### Fonte
Os linchamentos, lacrações, escrachos digitais, public shammings seriam mais comuns em locais como o Brasil? Ou é uma característica universal das redes digitais?
O principal fator são as redes digitais. Elas propiciam identificação grupal em larga escala, convidam a comportamentos menos refletidos que miméticos e são um meio altamente narcísico. Diferentemente do espaço público tradicional, que é mais impessoal, nas redes digitais cada sujeito fala com um conjunto de outros sujeitos, todos com foto e perfil próprio. Ora, não é preciso ter estudado Lacan para suspeitar da relação entre narcisismo e agressividade. Além disso, há, claro, o fato de o Brasil ser um país profundamente injusto, tanto na distribuição econômica quanto na distribuição do reconhecimento. É uma sociedade largamente racista, machista e lgbtfóbica. A revolta que isso produz tenta transformar a sociedade de diversas maneiras – e isso deve ser fundamentalmente apoiado. Mas nem todas as maneiras são justas e produtoras de bons resultados.
“(…) por conta de supostos erros, ou de dissensos não aceitos por grupos identitários que não admitem dúvidas ou questionamentos, aliados fundamentais são transformados em adversários — e centenas de comentários depois, em inimigos. Há aí um nível político-estratégico do problema”: o que isso implica, a longo prazo?
A teoria social fala em dois mecanismos diversos e complementares: bridging e bonding, isto é, fazer alianças com grupos “de fora” e instaurar mecanismos de coesão grupal, que tendem a excluir os “de fora”. Penso que a balança dos movimentos identitários hoje pende radicalmente para as dinâmicas de bonding. Isso afasta da luta as pessoas de fora, as pessoas não pertencentes a esses grupos. Não é boa estratégia para fazer avançar pautas concretas, que dependem do apoio de vários setores da sociedade. E mesmo que se admita, como eu penso, que as lutas identitárias hoje estão mais preocupadas em desconstruir o preconceito social do que em avançar agendas concretas (o que me parece pertinente), o caráter dogmático e autoritário que atravessa essas lutas tende a lhes angariar antipatia social. Como aliás se pode verificar em diversas páginas satíricas nas redes digitais, curtidas por milhares de pessoas.
O lugar da fala é um tema muito discutido hoje nas lutas identitárias: não se pode falar de machismo se você não é mulher, não se pode falar de racismo se você não é negro… Como se posicionar diante dessas posturas sem inviabilizar o diálogo e o debate?
Lugar de fala é uma espécie de conceito-moeda. Ele tem duas faces. A primeira é correta e urgente. Ela defende que a vivência concreta da subalternidade dá acesso a dimensões dos conflitos sociais que a abordagem teórica não é capaz de ver. Por isso é imprescindível que o debate sobre os conflitos sociais incorpore essas vozes que têm vivência. Em sua outra face, porém, a ideia de lugar de fala é convocada para desqualificar a participação no debate da parte de qualquer um que não tenha essa vivência. A premissa alegada é a de que a intervenção de um tal sujeito só poderia reproduzir os interesses de sua estrutura de origem. Assim, brancos são necessariamente interessados em perpetuar o racismo; homens, em perpetuar o machismo; e assim por diante. Há nisso, para começar, uma leitura muito rasa do que é o interesse de um sujeito. E, mais fundamentalmente, há a anulação do que Kant designa como a própria vida moral do sujeito, que é a sua capacidade de, pelo menos em parte, transcender o seu interesse imediato e particular. Em suma, trata-se de expulsar a solidariedade da experiência social.

### Desafio A
Responda com base na fonte:
(i) Qual é o principal fator apontado para os linchamentos e escrachos digitais?
(ii) Quais são os dois mecanismos mencionados pela teoria social?
(iii) A qual filósofo é atribuída a ideia da própria vida moral do sujeito?
### Desafio B
Traduza para o inglês a seguinte frase da fonte: "Isso afasta da luta as pessoas de fora, as pessoas não pertencentes a esses grupos."
As entradas não têm relação com a fonte.

### Informações fornecidas
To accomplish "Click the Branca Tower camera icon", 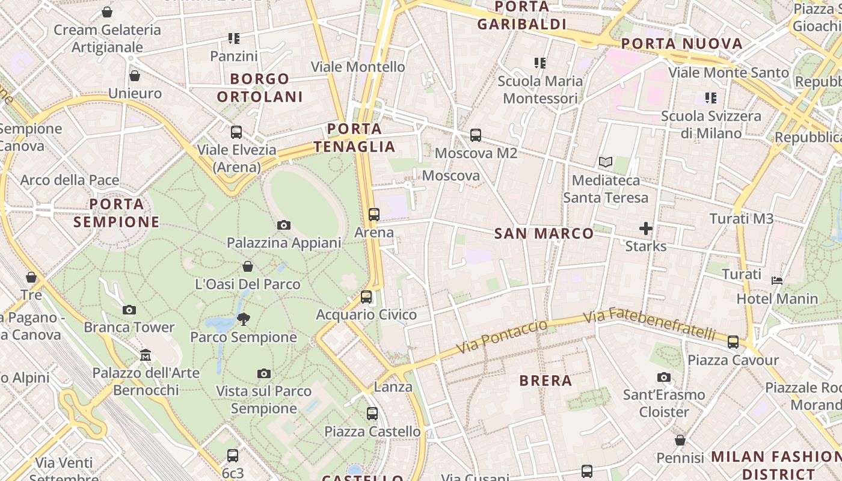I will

* * *

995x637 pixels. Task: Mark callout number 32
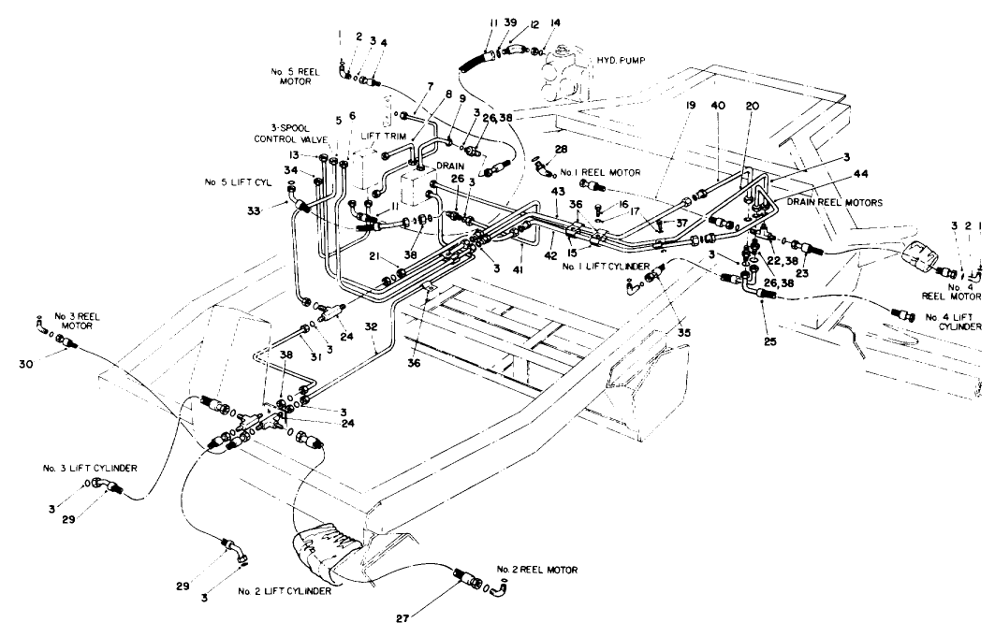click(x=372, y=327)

### Resposta final A
(i) As redes digitais.
(ii) Bridging e bonding.
(iii) Kant.

### Resposta final B
This drives outsiders away from the struggle, the people who do not belong to these groups.